[INPUT FOR THIS TASK]:
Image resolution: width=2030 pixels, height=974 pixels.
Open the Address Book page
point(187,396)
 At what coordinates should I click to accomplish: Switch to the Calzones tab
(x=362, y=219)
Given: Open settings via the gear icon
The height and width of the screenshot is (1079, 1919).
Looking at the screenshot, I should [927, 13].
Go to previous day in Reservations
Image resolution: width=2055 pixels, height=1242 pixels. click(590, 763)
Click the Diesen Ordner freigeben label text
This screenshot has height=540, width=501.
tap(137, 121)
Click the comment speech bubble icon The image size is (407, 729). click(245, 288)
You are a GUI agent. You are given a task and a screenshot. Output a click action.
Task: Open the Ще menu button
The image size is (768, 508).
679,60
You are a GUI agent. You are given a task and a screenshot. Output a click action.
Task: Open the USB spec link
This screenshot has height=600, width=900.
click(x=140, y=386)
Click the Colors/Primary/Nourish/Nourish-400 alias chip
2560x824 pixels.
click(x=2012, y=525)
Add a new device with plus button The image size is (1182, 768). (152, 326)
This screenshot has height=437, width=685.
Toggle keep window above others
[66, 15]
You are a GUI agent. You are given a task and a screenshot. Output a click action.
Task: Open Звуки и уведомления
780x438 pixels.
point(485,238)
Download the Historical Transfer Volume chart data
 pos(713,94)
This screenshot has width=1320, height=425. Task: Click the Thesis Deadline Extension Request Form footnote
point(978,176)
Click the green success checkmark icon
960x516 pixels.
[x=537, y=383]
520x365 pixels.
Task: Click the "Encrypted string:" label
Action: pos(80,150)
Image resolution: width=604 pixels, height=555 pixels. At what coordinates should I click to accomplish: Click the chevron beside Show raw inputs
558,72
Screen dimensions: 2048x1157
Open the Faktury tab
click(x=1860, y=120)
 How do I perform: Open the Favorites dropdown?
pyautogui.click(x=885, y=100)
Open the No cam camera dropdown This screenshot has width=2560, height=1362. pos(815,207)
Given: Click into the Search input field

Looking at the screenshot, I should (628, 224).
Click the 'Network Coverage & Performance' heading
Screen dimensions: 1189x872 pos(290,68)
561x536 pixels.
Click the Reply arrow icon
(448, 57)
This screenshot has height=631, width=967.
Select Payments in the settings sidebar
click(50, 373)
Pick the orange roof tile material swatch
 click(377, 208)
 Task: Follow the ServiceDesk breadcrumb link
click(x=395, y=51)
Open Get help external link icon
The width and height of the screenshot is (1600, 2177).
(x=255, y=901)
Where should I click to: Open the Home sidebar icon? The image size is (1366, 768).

[WHAT YOU ARE ASKED TO DO]: Starting from the records above, filter out all lines except those containing the word "button".

[WRITTEN RESPONSE]:
Task: Open the Ще menu button
Add a new device with plus button The image size is (1182, 768). (152, 326)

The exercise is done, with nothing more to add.